Sometimes we wanna say only this one. And so that's how you can see here is it grabs the Octopus name. You then specify the path to the file that you're gonna call. You give it a repository so it can obtain objects. And then you can do include exclude
and then you give it the inventory name. So this one step will run against all the servers in that call and then invoke the role. So it's independent of Octopus. If we look at this PowerShell code, it's a little bit more complicated.
So this is actually the invoke playbook is dot sourced in so we can source control that step template. And then it basically, the rest of it is just the construct of this. The parameters are being fed to it. So we're doing the FLs include all that logic
and we're splitting the string into an array as it comes from Octopus in a variable. And then we're invoking the playbook command. So that playbook is actually source controlled with the inventory file and all that good stuff. So we can take a look at this in action.
I'll just redeploy version 001.
So we get to the same process. But the community lightning demo yesterday showed how you could use a DSC through that. And they were running a bunch more steps than I am here.
I just chose to extract more of it out into PowerShell and into a code repo than to have Octopus handle all those different steps. But this is a way that you can use Octopus, a tool that maybe you have. We chose to use it because it was a tool that we had and my entire team was familiar with it. And it made a lot of sense for us
to at least experiment and prove out the theory of config management and environment and get a quick win, so to speak. But you can see here that it reports back to you, hey, I found this configuration that you were expecting to run. It runs it, it tested it, it passed, so it didn't set it. And then it went and found the web common, or the common web, and ran the test against the features.

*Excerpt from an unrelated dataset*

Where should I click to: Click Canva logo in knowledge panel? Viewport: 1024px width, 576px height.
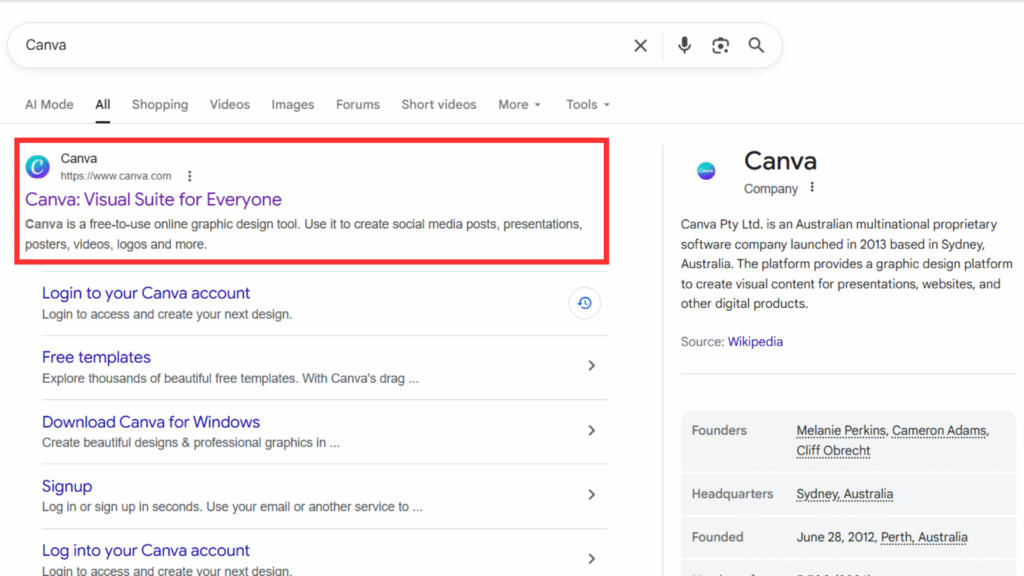pos(706,171)
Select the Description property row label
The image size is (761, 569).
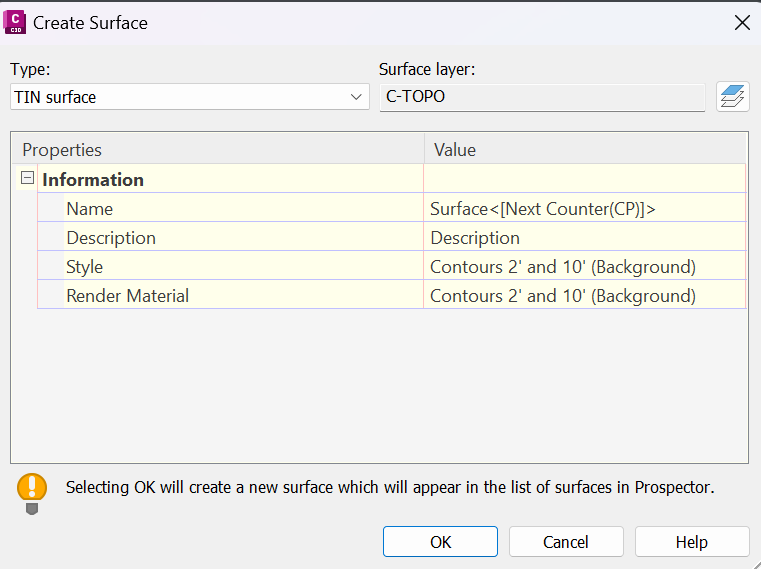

So whenever we ran into that issue, we would just run this project versus remoting it in the box and now everything is self-contained into our CI and CD tools. Bring this back up.
Shift F5 would have been better. So the moral of the story. It's okay to build new tools. You can use familiar systems, and that's gonna be a great advantage because your entire team doesn't need to skill up on a new tool.
This was just using PowerShell and Octopus. We were the deployment engineers, so we knew Octopus intimately. So it was just a good fit. It made a lot of sense. Help them help themselves. So we're reducing that. We actually cleaned up a lot of bandwidth that we could do. Automating the provisioning gave us the bandwidth
to actually do the config management tool stuff. So you gotta help your customers help themselves. And who you build automation for and how they use it is actually way more important than the automation itself. If you write a really cool function and you gotta run it all the time, you still gotta run it all the time. Put that extra effort in and make it more usable from your customer standpoint.
So this has been application provisioning with DSC and Octopus Deploy. Thank you for attending.